L'Aquadepoleco utilise les réactions chimiques bien connues :

• L'utilisation de bases fortes permet une cinétique de réaction rapide et totale sur les acides forts, sulfurique (SO₃) et chlorhydrique (HCl) si le pH est maintenu légèrement alcalin ; la chimie de l'élimination du SO₃ est plus complexe et fait intervenir à la fois la pH-métrie et l'oxydoréduction. En fonction du pH de la solution recirculée, le rendement de la réaction peut atteindre 98 % (figure 3).

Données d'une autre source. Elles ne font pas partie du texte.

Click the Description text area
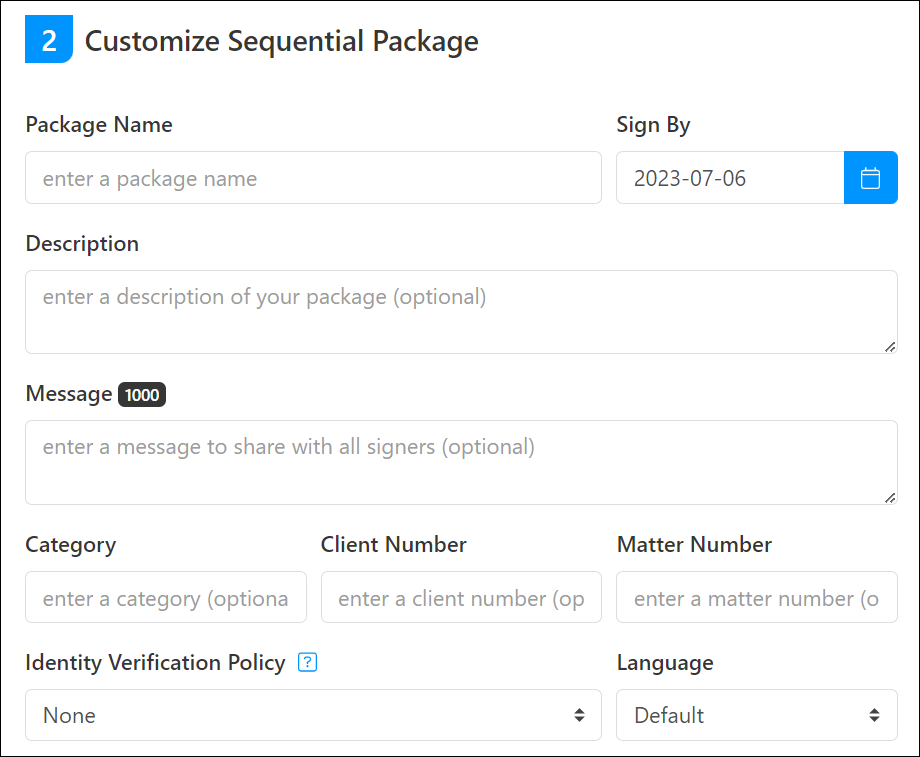The image size is (920, 757). click(461, 310)
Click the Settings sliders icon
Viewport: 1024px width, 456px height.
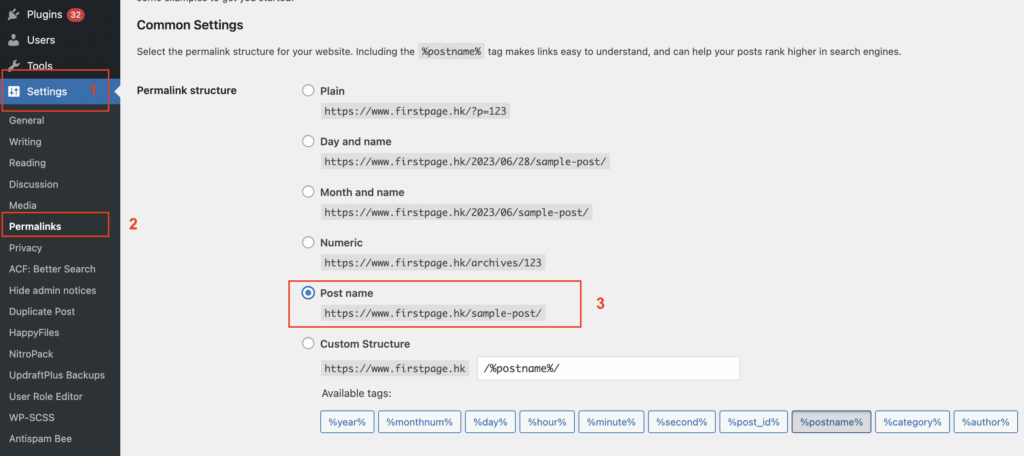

• Tout au long du traitement, des contrôles sont réalisés, de manière à maintenir le pH du rejet et une parfaite réaction sur les émissions gazeuses.

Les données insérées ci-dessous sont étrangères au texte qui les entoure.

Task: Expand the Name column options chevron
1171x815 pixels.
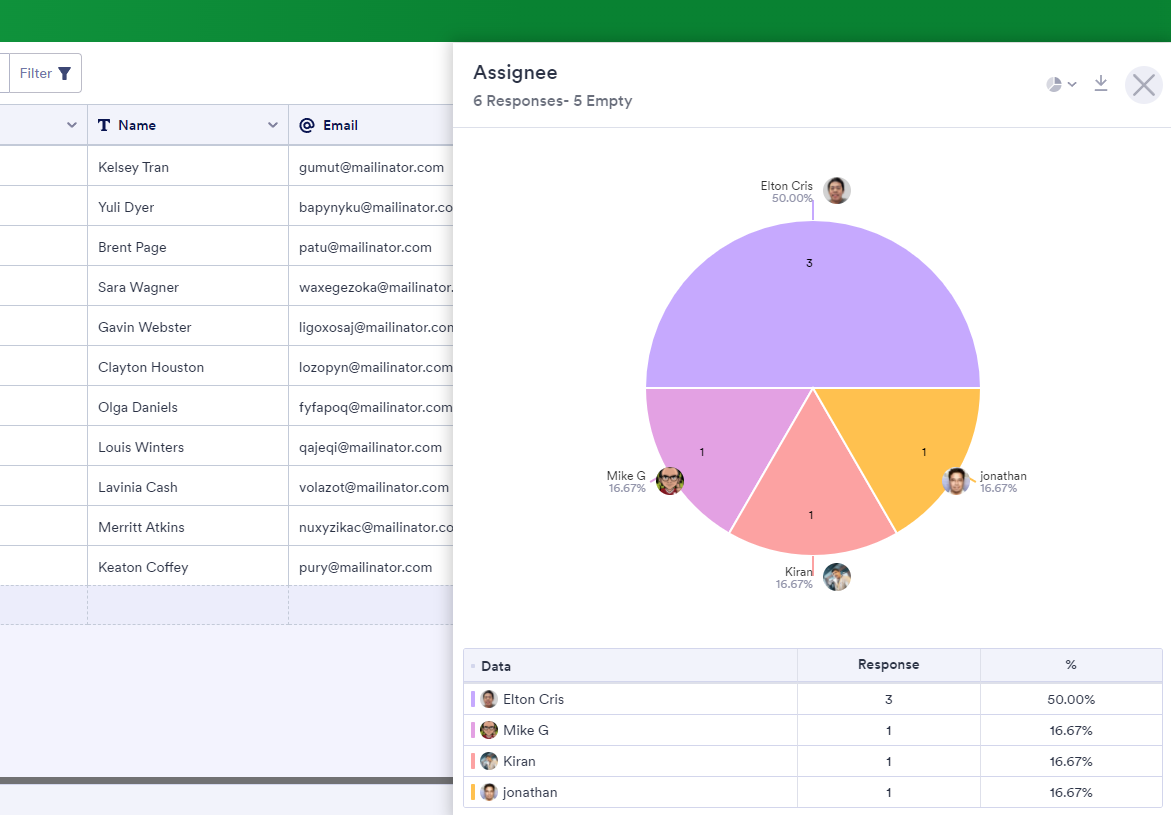Action: [x=273, y=125]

Cet équipement, qui n'impose aucune contre-pression supplémentaire aux brûleurs, peut être mis en service ou stoppé sans dérégler la combustion.

Récupération d'énergie

L'opération permet de récupérer une partie de l'énergie normalement perdue par les fumées grâce au sous-refroidissement et à la condensation. Le rendement de la combustion peut ainsi passer de 90 % à 106 % en fonction de la température de l'eau dans le condenseur (avec un gain d'énergie de 10 à 16 %). À cet effet, la température de l'eau à l'entrée du condenseur de basse température ne doit pas dépasser 55 °C (figure 4).

Conclusion

Le coût d'investissement de l'installation, qui reste relativement faible, même pour de basses puissances (60 à 70 KF par MW installé), décroît rapidement pour des puissances supérieures.

Le coût d'exploitation, de l'ordre de 0,01 par kW et % de soufre, comprend la fourniture du réactif alcalinisant oxydant, la main d'œuvre et l'entretien, qui permet la pérennité du matériel.